Chief Advisor Dr Ahmed's remarks came a day after his government published a latest list of 80 high-profile suspected corrupt politicians, businessmen and bureaucrats.

Already over a dozen of former ministers, MPs and businessmen were tried and sentenced by special anti-corruption courts here.

In his lecture Dr Ahmed pleaded for checks and balances in democracy to stop abuses of power and corruption, saying the caretaker government is working hard to develop zero tolerance against these vices.

''We must ensure that our people reap the benefits of economic growth. We're determined to re-institute the checks and balances of a functioning democracy,'' he said.

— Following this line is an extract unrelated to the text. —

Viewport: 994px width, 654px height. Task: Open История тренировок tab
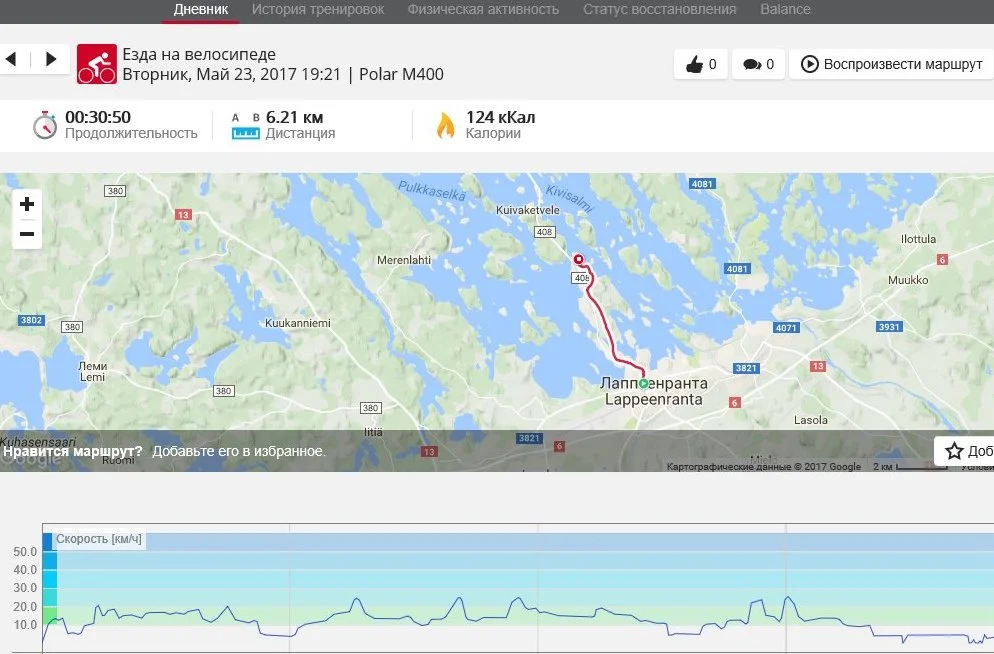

The lecture organised by the World Leaders' Forum was followed by a 30-minute question-answer session when students of Columbia University and others guests asked the Chief Advisor various questions.

Dr Ahmed told a questioner that the present caretaker government would not stay a day longer than necessary after the election.

He said two former Prime Ministers -- Khaleda Zia and Sheikh Hasina --have been arrested under the law of the land and they will have access to the due process of law.

The Chief Advisor dispelled the notion that the political parties in Bangladesh will disappear in the wake of the arrests and convictions of senior leaders. He said new leaders will take the responsibilities of their parties.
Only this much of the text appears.